Data under study: Begin

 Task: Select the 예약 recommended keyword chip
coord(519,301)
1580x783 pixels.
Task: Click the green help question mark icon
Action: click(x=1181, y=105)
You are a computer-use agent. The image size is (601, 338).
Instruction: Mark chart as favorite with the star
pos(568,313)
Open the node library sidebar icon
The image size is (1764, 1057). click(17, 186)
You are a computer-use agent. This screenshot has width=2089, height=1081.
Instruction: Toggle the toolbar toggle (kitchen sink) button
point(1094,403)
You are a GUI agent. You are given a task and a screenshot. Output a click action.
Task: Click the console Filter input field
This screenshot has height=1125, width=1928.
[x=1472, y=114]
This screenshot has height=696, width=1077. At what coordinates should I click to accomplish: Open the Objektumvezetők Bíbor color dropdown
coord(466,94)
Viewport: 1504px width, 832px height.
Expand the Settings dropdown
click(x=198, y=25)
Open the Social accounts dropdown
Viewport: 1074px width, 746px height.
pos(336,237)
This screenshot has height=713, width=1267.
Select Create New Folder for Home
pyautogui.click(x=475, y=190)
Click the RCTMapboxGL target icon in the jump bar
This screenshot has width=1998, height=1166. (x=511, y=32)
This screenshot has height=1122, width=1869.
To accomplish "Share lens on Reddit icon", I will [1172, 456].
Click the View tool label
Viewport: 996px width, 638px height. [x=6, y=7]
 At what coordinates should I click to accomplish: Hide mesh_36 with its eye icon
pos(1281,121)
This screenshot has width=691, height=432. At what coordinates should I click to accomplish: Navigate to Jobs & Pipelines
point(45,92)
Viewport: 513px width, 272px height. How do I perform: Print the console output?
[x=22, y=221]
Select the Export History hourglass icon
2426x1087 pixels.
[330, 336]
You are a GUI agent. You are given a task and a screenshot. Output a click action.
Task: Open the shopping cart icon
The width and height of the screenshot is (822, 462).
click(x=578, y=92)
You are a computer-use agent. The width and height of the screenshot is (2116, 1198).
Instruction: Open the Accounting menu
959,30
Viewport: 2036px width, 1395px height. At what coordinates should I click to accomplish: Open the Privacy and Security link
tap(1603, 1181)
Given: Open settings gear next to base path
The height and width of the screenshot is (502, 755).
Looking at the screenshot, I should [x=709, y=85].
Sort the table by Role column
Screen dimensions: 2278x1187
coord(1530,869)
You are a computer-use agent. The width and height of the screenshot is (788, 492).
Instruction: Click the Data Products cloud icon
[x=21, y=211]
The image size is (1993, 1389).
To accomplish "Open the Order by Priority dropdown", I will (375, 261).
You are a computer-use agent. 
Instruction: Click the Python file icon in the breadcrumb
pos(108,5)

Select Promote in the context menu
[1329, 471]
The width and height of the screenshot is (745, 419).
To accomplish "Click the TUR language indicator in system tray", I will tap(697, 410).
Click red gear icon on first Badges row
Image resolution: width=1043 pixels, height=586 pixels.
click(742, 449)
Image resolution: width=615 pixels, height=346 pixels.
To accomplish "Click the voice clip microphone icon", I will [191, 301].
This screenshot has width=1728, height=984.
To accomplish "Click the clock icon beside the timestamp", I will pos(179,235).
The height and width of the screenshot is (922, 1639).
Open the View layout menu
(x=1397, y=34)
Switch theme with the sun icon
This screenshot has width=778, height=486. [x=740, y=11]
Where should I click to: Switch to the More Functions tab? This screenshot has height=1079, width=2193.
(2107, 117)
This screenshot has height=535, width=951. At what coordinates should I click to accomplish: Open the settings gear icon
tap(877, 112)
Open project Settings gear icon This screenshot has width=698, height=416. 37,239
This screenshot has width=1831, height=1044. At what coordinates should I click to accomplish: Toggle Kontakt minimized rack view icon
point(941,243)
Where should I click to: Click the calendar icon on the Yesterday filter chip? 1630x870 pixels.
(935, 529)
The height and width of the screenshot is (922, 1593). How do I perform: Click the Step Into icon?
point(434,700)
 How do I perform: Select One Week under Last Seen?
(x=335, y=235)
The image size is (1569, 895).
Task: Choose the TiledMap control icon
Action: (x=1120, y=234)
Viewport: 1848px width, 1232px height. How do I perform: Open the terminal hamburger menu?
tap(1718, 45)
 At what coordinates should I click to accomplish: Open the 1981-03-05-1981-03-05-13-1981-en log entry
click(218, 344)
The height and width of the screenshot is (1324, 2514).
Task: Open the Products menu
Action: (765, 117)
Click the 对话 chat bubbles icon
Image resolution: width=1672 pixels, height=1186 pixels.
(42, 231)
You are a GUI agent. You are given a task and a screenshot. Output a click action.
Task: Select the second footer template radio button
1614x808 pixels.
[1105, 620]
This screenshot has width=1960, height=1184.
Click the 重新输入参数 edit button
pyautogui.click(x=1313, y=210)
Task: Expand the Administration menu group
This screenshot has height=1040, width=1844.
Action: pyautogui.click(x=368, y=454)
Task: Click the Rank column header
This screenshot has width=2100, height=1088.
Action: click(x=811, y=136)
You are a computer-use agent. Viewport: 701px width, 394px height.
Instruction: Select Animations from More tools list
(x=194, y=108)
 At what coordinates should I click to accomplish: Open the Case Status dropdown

Data under study: End

■ **Action item**
The full set of entries above needs to be restated word for word.

■ **Completed exercise**
 Task: Select the 예약 recommended keyword chip
coord(519,301)
1580x783 pixels.
Task: Click the green help question mark icon
Action: click(x=1181, y=105)
You are a computer-use agent. The image size is (601, 338).
Instruction: Mark chart as favorite with the star
pos(568,313)
Open the node library sidebar icon
The image size is (1764, 1057). click(17, 186)
You are a computer-use agent. This screenshot has width=2089, height=1081.
Instruction: Toggle the toolbar toggle (kitchen sink) button
point(1094,403)
You are a GUI agent. You are given a task and a screenshot. Output a click action.
Task: Click the console Filter input field
This screenshot has height=1125, width=1928.
[x=1472, y=114]
This screenshot has height=696, width=1077. At what coordinates should I click to accomplish: Open the Objektumvezetők Bíbor color dropdown
coord(466,94)
Viewport: 1504px width, 832px height.
Expand the Settings dropdown
click(x=198, y=25)
Open the Social accounts dropdown
Viewport: 1074px width, 746px height.
pos(336,237)
This screenshot has height=713, width=1267.
Select Create New Folder for Home
pyautogui.click(x=475, y=190)
Click the RCTMapboxGL target icon in the jump bar
This screenshot has width=1998, height=1166. (x=511, y=32)
This screenshot has height=1122, width=1869.
To accomplish "Share lens on Reddit icon", I will [1172, 456].
Click the View tool label
Viewport: 996px width, 638px height. [x=6, y=7]
 At what coordinates should I click to accomplish: Hide mesh_36 with its eye icon
pos(1281,121)
This screenshot has width=691, height=432. At what coordinates should I click to accomplish: Navigate to Jobs & Pipelines
point(45,92)
Viewport: 513px width, 272px height. How do I perform: Print the console output?
[x=22, y=221]
Select the Export History hourglass icon
2426x1087 pixels.
[330, 336]
You are a GUI agent. You are given a task and a screenshot. Output a click action.
Task: Open the shopping cart icon
The width and height of the screenshot is (822, 462).
click(x=578, y=92)
You are a computer-use agent. The width and height of the screenshot is (2116, 1198).
Instruction: Open the Accounting menu
959,30
Viewport: 2036px width, 1395px height. At what coordinates should I click to accomplish: Open the Privacy and Security link
tap(1603, 1181)
Given: Open settings gear next to base path
The height and width of the screenshot is (502, 755).
Looking at the screenshot, I should [x=709, y=85].
Sort the table by Role column
Screen dimensions: 2278x1187
coord(1530,869)
You are a computer-use agent. The width and height of the screenshot is (788, 492).
Instruction: Click the Data Products cloud icon
[x=21, y=211]
The image size is (1993, 1389).
To accomplish "Open the Order by Priority dropdown", I will (375, 261).
You are a computer-use agent. 
Instruction: Click the Python file icon in the breadcrumb
pos(108,5)

Select Promote in the context menu
[1329, 471]
The width and height of the screenshot is (745, 419).
To accomplish "Click the TUR language indicator in system tray", I will tap(697, 410).
Click red gear icon on first Badges row
Image resolution: width=1043 pixels, height=586 pixels.
click(742, 449)
Image resolution: width=615 pixels, height=346 pixels.
To accomplish "Click the voice clip microphone icon", I will [191, 301].
This screenshot has width=1728, height=984.
To accomplish "Click the clock icon beside the timestamp", I will pos(179,235).
The height and width of the screenshot is (922, 1639).
Open the View layout menu
(x=1397, y=34)
Switch theme with the sun icon
This screenshot has width=778, height=486. [x=740, y=11]
Where should I click to: Switch to the More Functions tab? This screenshot has height=1079, width=2193.
(2107, 117)
This screenshot has height=535, width=951. At what coordinates should I click to accomplish: Open the settings gear icon
tap(877, 112)
Open project Settings gear icon This screenshot has width=698, height=416. 37,239
This screenshot has width=1831, height=1044. At what coordinates should I click to accomplish: Toggle Kontakt minimized rack view icon
point(941,243)
Where should I click to: Click the calendar icon on the Yesterday filter chip? 1630x870 pixels.
(935, 529)
The height and width of the screenshot is (922, 1593). How do I perform: Click the Step Into icon?
point(434,700)
 How do I perform: Select One Week under Last Seen?
(x=335, y=235)
The image size is (1569, 895).
Task: Choose the TiledMap control icon
Action: (x=1120, y=234)
Viewport: 1848px width, 1232px height. How do I perform: Open the terminal hamburger menu?
tap(1718, 45)
 At what coordinates should I click to accomplish: Open the 1981-03-05-1981-03-05-13-1981-en log entry
click(218, 344)
The height and width of the screenshot is (1324, 2514).
Task: Open the Products menu
Action: (765, 117)
Click the 对话 chat bubbles icon
Image resolution: width=1672 pixels, height=1186 pixels.
(42, 231)
You are a GUI agent. You are given a task and a screenshot. Output a click action.
Task: Select the second footer template radio button
1614x808 pixels.
[1105, 620]
This screenshot has width=1960, height=1184.
Click the 重新输入参数 edit button
pyautogui.click(x=1313, y=210)
Task: Expand the Administration menu group
This screenshot has height=1040, width=1844.
Action: pyautogui.click(x=368, y=454)
Task: Click the Rank column header
This screenshot has width=2100, height=1088.
Action: click(x=811, y=136)
You are a computer-use agent. Viewport: 701px width, 394px height.
Instruction: Select Animations from More tools list
(x=194, y=108)
 At what coordinates should I click to accomplish: Open the Case Status dropdown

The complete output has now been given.